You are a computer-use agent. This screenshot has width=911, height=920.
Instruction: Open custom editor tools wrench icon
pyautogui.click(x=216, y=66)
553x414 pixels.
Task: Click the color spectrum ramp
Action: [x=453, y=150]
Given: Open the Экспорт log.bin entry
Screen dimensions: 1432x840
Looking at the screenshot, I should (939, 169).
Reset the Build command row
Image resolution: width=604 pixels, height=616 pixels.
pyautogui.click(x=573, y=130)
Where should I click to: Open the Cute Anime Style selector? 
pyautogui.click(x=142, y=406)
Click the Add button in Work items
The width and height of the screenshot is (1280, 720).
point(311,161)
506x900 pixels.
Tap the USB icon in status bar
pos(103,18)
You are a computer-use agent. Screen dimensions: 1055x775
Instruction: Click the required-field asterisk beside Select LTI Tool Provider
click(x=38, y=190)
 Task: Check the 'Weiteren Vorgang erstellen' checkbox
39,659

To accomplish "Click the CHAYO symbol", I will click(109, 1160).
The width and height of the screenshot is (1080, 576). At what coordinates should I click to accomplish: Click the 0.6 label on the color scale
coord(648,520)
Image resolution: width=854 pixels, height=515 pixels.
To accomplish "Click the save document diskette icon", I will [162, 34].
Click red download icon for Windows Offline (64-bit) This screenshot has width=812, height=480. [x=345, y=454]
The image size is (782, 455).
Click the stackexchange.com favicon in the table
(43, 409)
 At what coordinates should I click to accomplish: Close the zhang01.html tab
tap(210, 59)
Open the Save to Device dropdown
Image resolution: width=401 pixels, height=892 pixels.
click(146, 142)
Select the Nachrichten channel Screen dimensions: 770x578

=======

§ **PROBLEM**: All the entries should be written out again precisely.

§ **RESPONSE TO THE EXERCISE**:
You are a computer-use agent. This screenshot has width=911, height=920.
Instruction: Open custom editor tools wrench icon
pyautogui.click(x=216, y=66)
553x414 pixels.
Task: Click the color spectrum ramp
Action: [x=453, y=150]
Given: Open the Экспорт log.bin entry
Screen dimensions: 1432x840
Looking at the screenshot, I should (939, 169).
Reset the Build command row
Image resolution: width=604 pixels, height=616 pixels.
pyautogui.click(x=573, y=130)
Where should I click to: Open the Cute Anime Style selector? 
pyautogui.click(x=142, y=406)
Click the Add button in Work items
The width and height of the screenshot is (1280, 720).
point(311,161)
506x900 pixels.
Tap the USB icon in status bar
pos(103,18)
You are a computer-use agent. Screen dimensions: 1055x775
Instruction: Click the required-field asterisk beside Select LTI Tool Provider
click(x=38, y=190)
 Task: Check the 'Weiteren Vorgang erstellen' checkbox
39,659

To accomplish "Click the CHAYO symbol", I will click(109, 1160).
The width and height of the screenshot is (1080, 576). At what coordinates should I click to accomplish: Click the 0.6 label on the color scale
coord(648,520)
Image resolution: width=854 pixels, height=515 pixels.
To accomplish "Click the save document diskette icon", I will [162, 34].
Click red download icon for Windows Offline (64-bit) This screenshot has width=812, height=480. [x=345, y=454]
The image size is (782, 455).
Click the stackexchange.com favicon in the table
(43, 409)
 At what coordinates should I click to accomplish: Close the zhang01.html tab
tap(210, 59)
Open the Save to Device dropdown
Image resolution: width=401 pixels, height=892 pixels.
click(146, 142)
Select the Nachrichten channel Screen dimensions: 770x578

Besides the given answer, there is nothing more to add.